» **Task set**:
a) In the church health text, turn the paragraph that begins "Their writings illustrate" into a short list that keeps its main facts.
b) Pick up the church health text after its final paragraph and continue it in the same style.

John M. Crowe, M.Div., D.Min.
I. A New Approach to Church Health.
How to bring healing and wholeness into churches is probably the most important ecclesiological question of our day. Earlier research on church health approached the subject like a mechanic working on an engine. Today's research on this subject views church health organically through the eyes of Family Systems Theory with sprinkles of Christian lingo. Even so, the body of research has remained virtually silent on the role of doctrine in improving church health.
II. The Church as the Body of Christ.
The Apostle Paul's primary analogy for the Church was the body of Christ. His epistles view a healthy church in terms of differentiation or separation, harmonious community, equipping the saints, and the use of spiritual gifts. At the heart of this focus abides the basic gospel of salvation and a biblical world view that takes into account the realities of the spiritual world.
Without the gospel, churches easily fall into a Christian behaviorism that is inherent in a rational, mechanical approach like that of an engineer. Thus, churches experience burnout and defeat by trying and trusting the latest technique. Like blindfolded warriors who do not know who the real enemy is, congregations can harm themselves when they lack true spiritual discernment. This self-harming happens whenever biblical teaching about the realities of spiritual resources in Christ and spiritual obstacles outside of Christ are either absent or remain intellectual abstractions instead of personal wisdom.
Any serious attempt to approach developing church health as a living system in Christ by the Holy Spirit begins with the study of the biblical nature and mission of church (Ecclesiology). Applying the New Testament teaching about being and doing church as the apostles did for the unhealthy problems in those various congregations then is what developing healthy churches is about today.
We see examples of this in the those church leaders who came after the apostles whom we call the early church fathers They reminded churches of biblical teaching in addressing these issues in their day.
Their writings illustrate and expand upon biblical principles of church health. First, churches can become unhealthy after regaining their health if they stray from living by the biblical principles that support and define the body of Christ. Second, church health involves an ongoing battle to mature. Third, the unity of the Spirit is broken when unloving attitudes and actions destroy the bond of peace. Fourth, previously healthy churches that have become unhealthy can regain health by means of God's Spirit working through the Word of God.

» **Data rows**:
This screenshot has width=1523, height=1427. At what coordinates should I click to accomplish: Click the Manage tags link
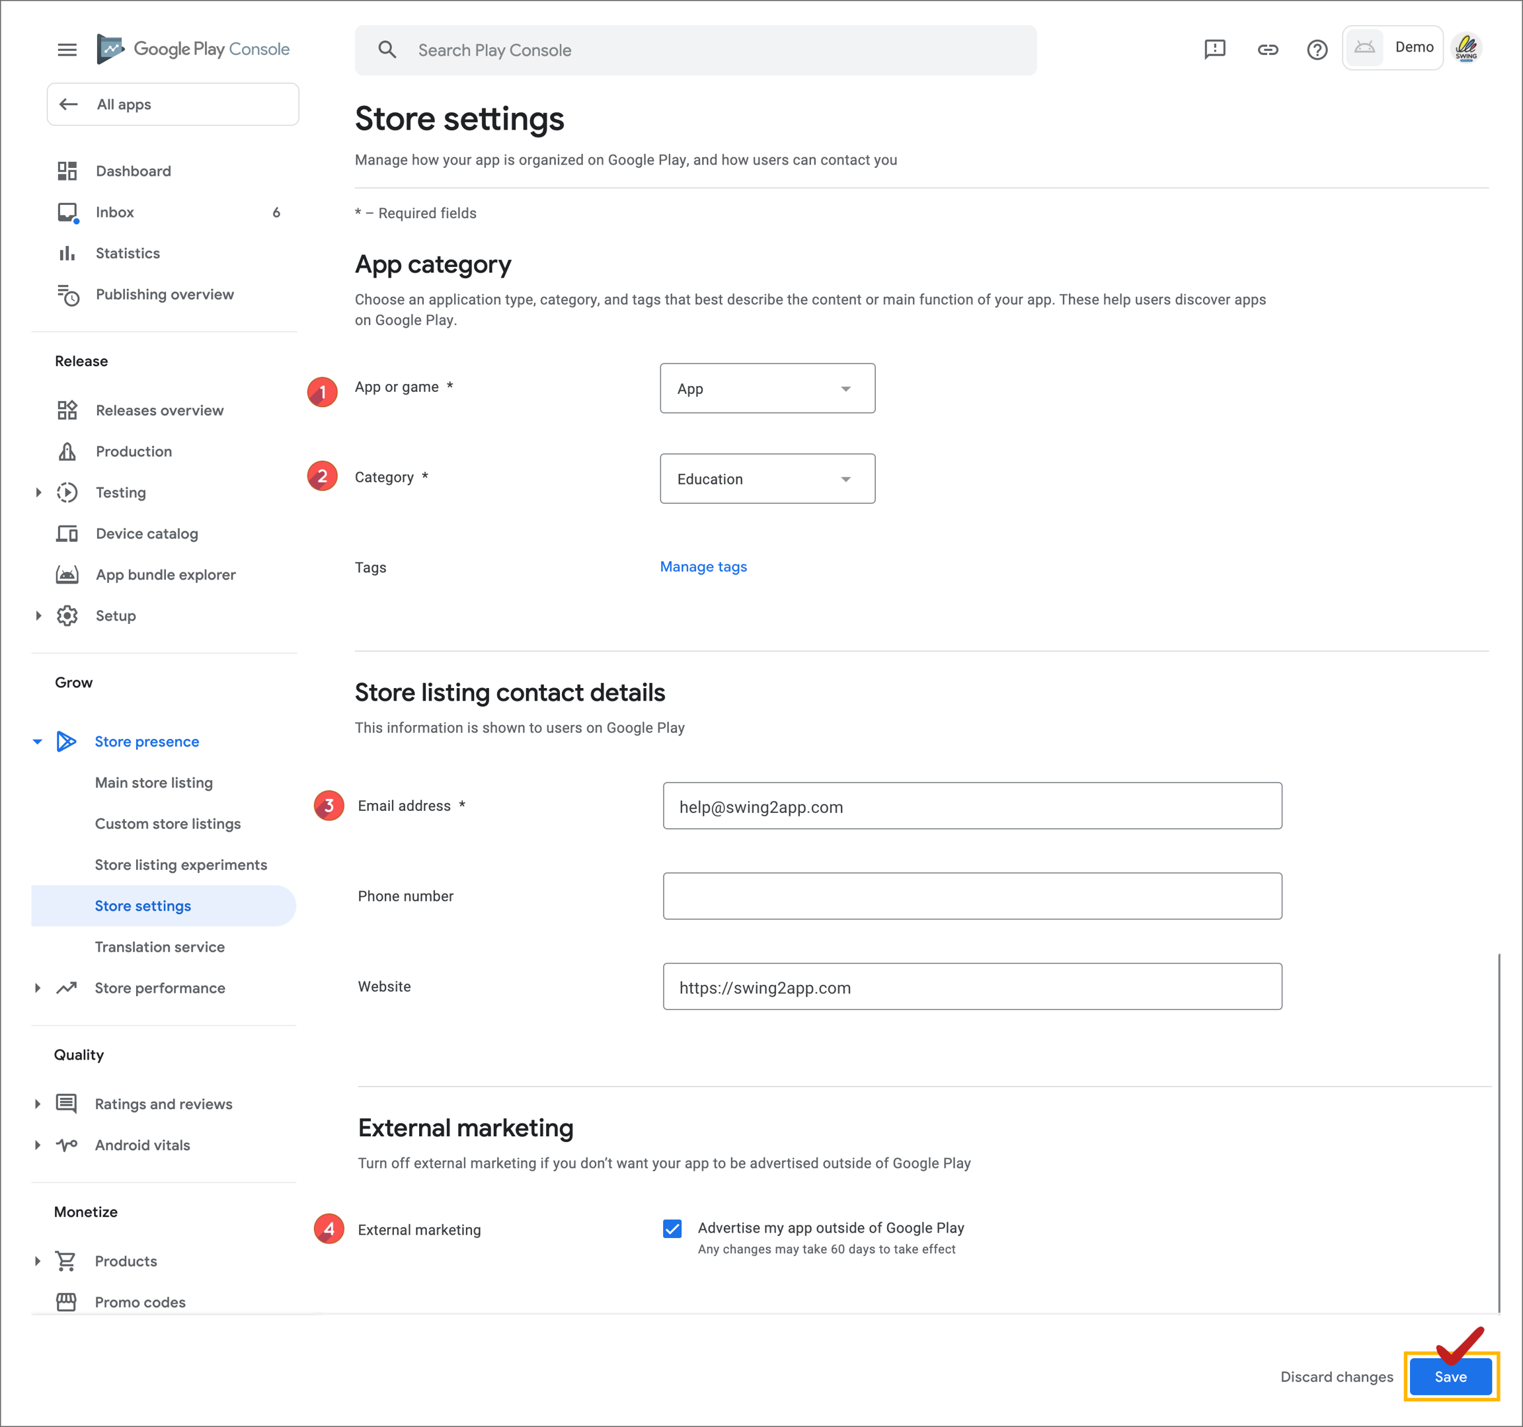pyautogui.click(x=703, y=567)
--
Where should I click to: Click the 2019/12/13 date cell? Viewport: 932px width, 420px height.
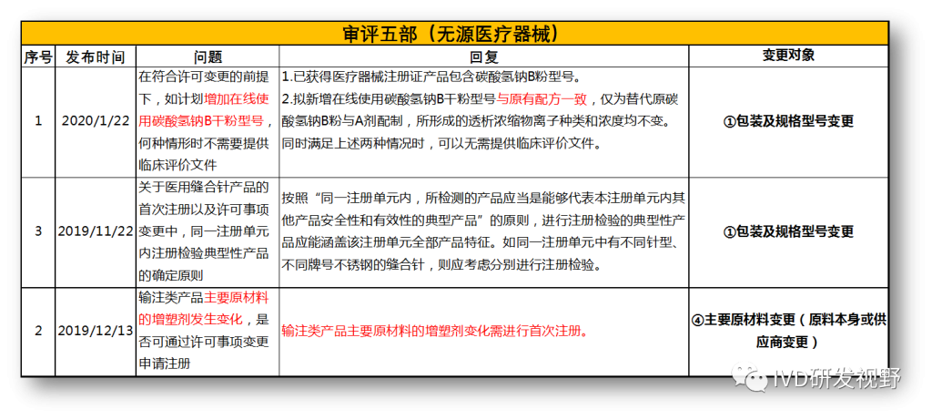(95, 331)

» **Exercise results**:
a)
The early church fathers' writings illustrate and expand on biblical principles of church health:
- Churches that regain health can become unhealthy again if they stray from the biblical principles that support and define the body of Christ.
- Church health involves an ongoing battle to mature.
- Unloving attitudes and actions destroy the bond of peace and break the unity of the Spirit.
- Churches that have become unhealthy can regain health through God's Spirit working through the Word of God.

b)
Although the apostle Paul did not know systems theory, the image of the church as "the body of Christ" forms the foundation model for a systemic approach to church health. As a spiritual system made up of Christ's disciples, the church consists of several interrelated subsystems (See I Cor. 12-14 and Ephesians).
For the purposes of the Body Anatomy Church Health Development site, they may be thought of as analogous to the four researcher-designed anatomical dimensions of the human body. Starting with the outer dimension and working toward the inner dimensions of a congregational body of Christian disciples. My research identified five subsystems composing the spiritual anatomy of a church
III. A Spiritual Anatomy of the Body of Christ.
A. The Head.
The head provides the body three important functions. 1. Identity. 2. Life. 3. Direction. Sometimes, we forget our vertical relationship with God in our pragmatic haste for an active body that is doing good works in the world.
B. The Musculoskeletal System of Muscle and Bones.
The musculoskeletal system (muscles, bones, and joints), and internal organ system represents relationships of holy Christian love between members of the body of Christ.
C. The Nervous System
The nervous system connects the skin, muscles, bones, and internal organs of the human body in terms of action, direction, and coordination. Likewise, within a church system there is a very small but important part of the congregation's inner life. It involves wholesome relationships between the pastor and the leaders which each fulfilling their biblical roles. The NT teaching about church offers guidance to the relationships between those involved in congregational leadership.
D. The Circulatory System.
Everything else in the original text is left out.